:: GIVEN DATA ::
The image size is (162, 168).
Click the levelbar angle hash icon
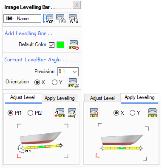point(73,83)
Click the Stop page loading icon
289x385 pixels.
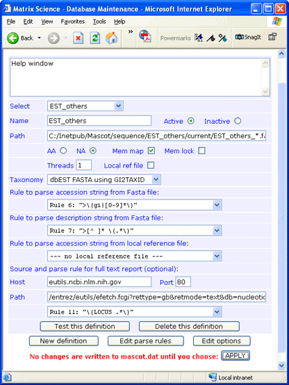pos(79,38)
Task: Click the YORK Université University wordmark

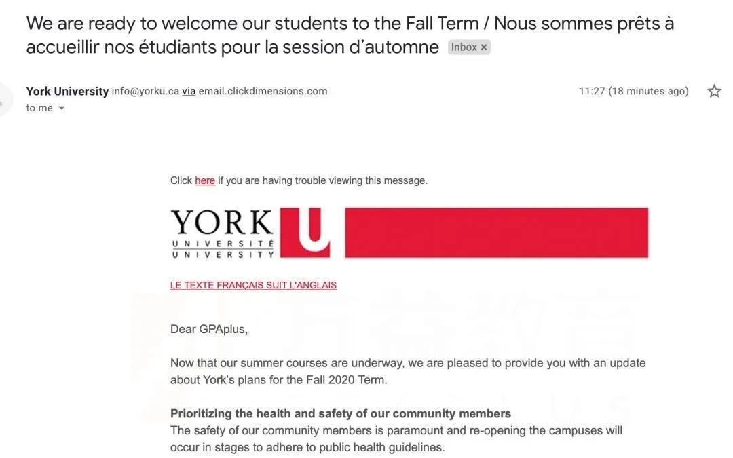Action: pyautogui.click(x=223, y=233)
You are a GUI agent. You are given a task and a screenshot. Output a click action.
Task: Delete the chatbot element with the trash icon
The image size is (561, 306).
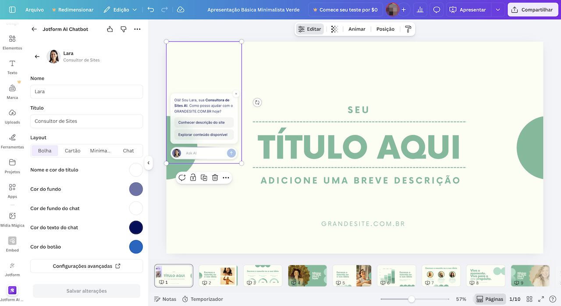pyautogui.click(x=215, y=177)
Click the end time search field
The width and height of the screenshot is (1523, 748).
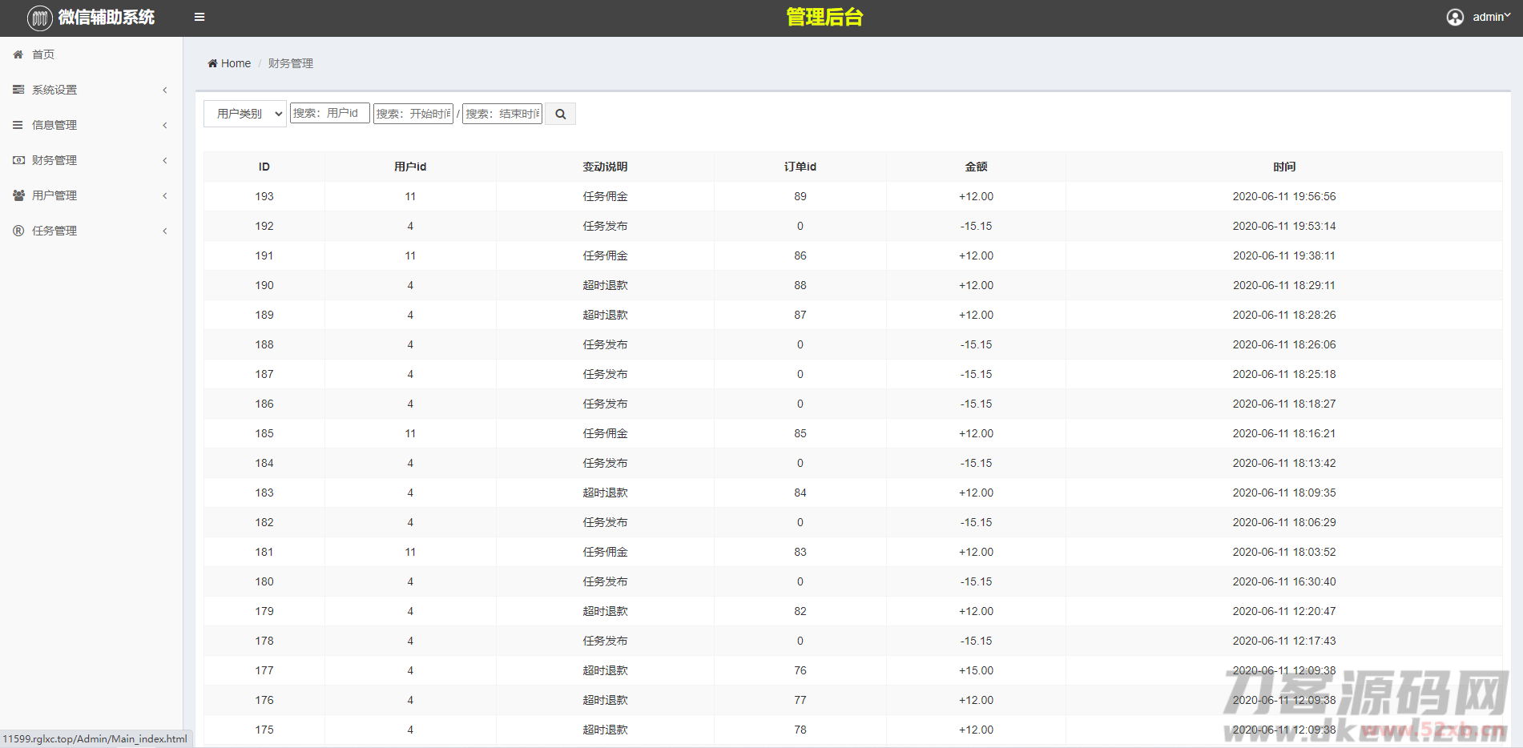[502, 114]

==

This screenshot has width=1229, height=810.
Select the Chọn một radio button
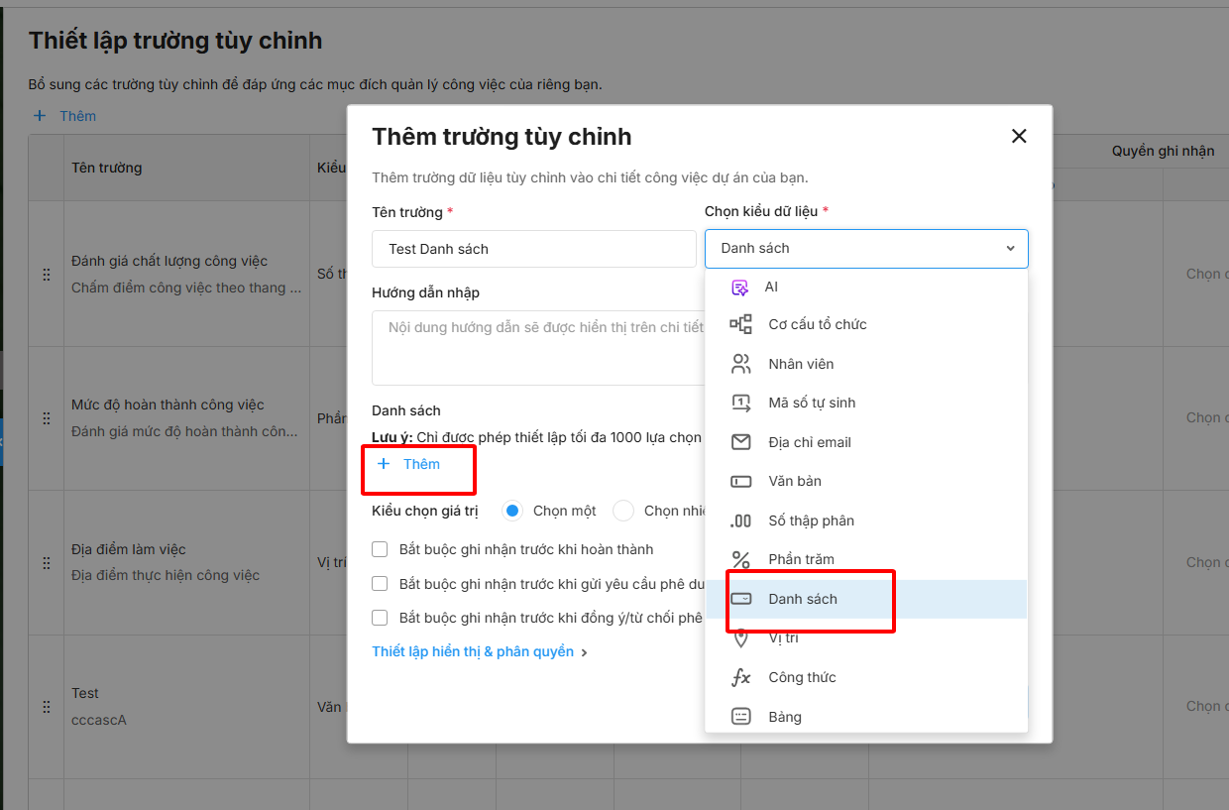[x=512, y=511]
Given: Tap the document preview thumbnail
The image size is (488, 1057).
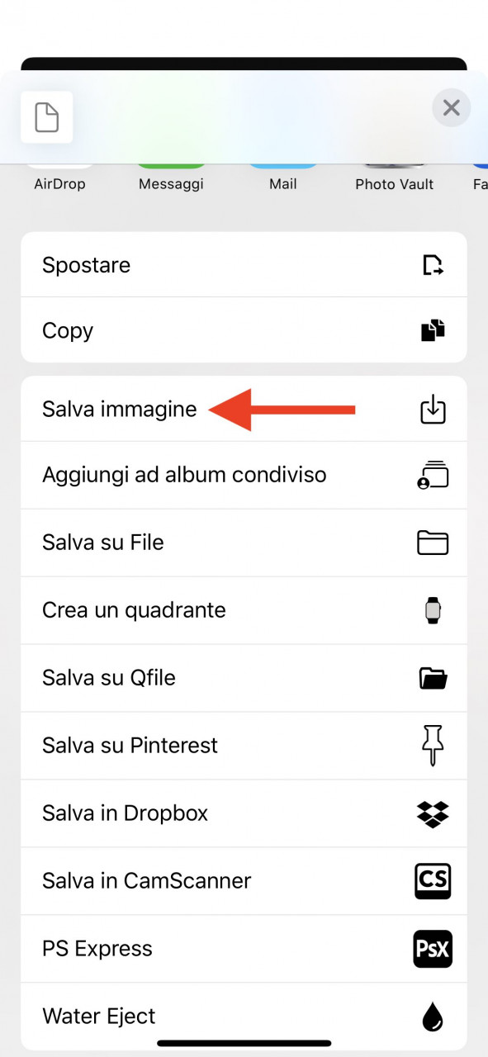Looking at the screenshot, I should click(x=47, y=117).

...

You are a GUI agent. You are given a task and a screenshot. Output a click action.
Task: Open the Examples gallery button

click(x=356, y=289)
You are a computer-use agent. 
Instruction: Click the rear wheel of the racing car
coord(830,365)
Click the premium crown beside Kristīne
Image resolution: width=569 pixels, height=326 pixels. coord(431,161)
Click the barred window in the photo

:: EXERCISE DETAILS ::
Of all the entries above, retype exactly the lines from the line with "Instruction: Click the" to the line with "Click the barred window in the photo", both included, and no others.

:: SOLUTION TO THIS TASK ::
Instruction: Click the rear wheel of the racing car
coord(830,365)
Click the premium crown beside Kristīne
Image resolution: width=569 pixels, height=326 pixels. coord(431,161)
Click the barred window in the photo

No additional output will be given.